More than one third of drinking water wells in Europe has too much nitrate according to the present standards (<50 mg NO3—N/L). Typically this is solved by dilution of the water with low-nitrate streams, or denitrification using organic electron donors. Bioelectrochemical systems (BES) allow to directly use electricity as electron donor via a cathode, coupled to an anode that can assist in pH neutralization and post disinfection. Whereas the concept is well known, a key impediment is that drinking water comes at high flows (10s of cubic meters per hour) which is not compatible with most BES designs. A solution for this is to develop a fluidized bed BES, in which electroactive biofilms colonize carbon based particles that intermittently become charged by a contacter electrode. This concept allows scale up of the BES to cubic meter size while maintaining low distances between anode and cathode which is crucial for low cell voltage. There were, however, many unknowns at the time our research started. Firstly, the knowledge on electroactive biofilms, growing in a cathodic fluidized bed system, was limited and it was not known whether they can effectively store charge. We have now established that this is feasible, albeit at low level requiring materials interventions to improve the capacity. Second, the systems have not been scaled up for this and operation over longer time periods has not been demonstrated. In my presentation, I will show some of our data obtained from the running pilot in Girona, Spain.
About the speaker:
Prof. Dr. Ing Korneel Rabaey (20/11/1977) is professor at the Center for Microbial Ecology and Technology (CMET), Department of Biotechnology at Ghent University as well as honorary professor at The University of Queensland. He is one of the founders of CAPTURE (www.capture-resources.be), a center focusing on resource recovery in the fields of Water, Carbon Capture and Utilization and Plastics to Resource.

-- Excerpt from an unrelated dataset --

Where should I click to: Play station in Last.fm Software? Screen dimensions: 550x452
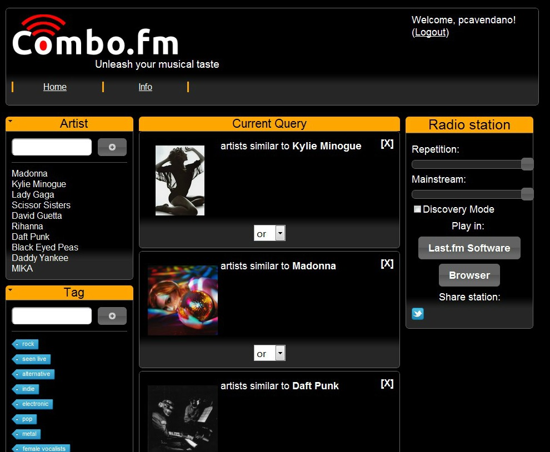pos(469,248)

He is founder of HYDROHM (www.hydrohm.com), a company focusing on electrification in the water sector. His main research efforts are on:
1. Resource recovery from wastewater, particularly metals and nutrients
2. Decentralized treatment technology
3. Bio-electrochemistry and electrochemistry for bioproduction and bioremediation
4. Microbial protein production as a novel route for carbon neutral or negative feed, food or polymer
Typically a combination of electrochemical and/or microbial approaches is used to achieve formation of added value products. He is the author or co-author of over 200 refereed articles attracting over 34,000 citations, listing him as an ISI Highly Cited Researcher. He is Fellow of the International Water Association and was laureate of the Royal Academy (Belgium) in 2016. He is executive editor in chief of Environmental Science & Ecotechnology, as well as Editorial Advisory Board member for Environmental Science & Technology.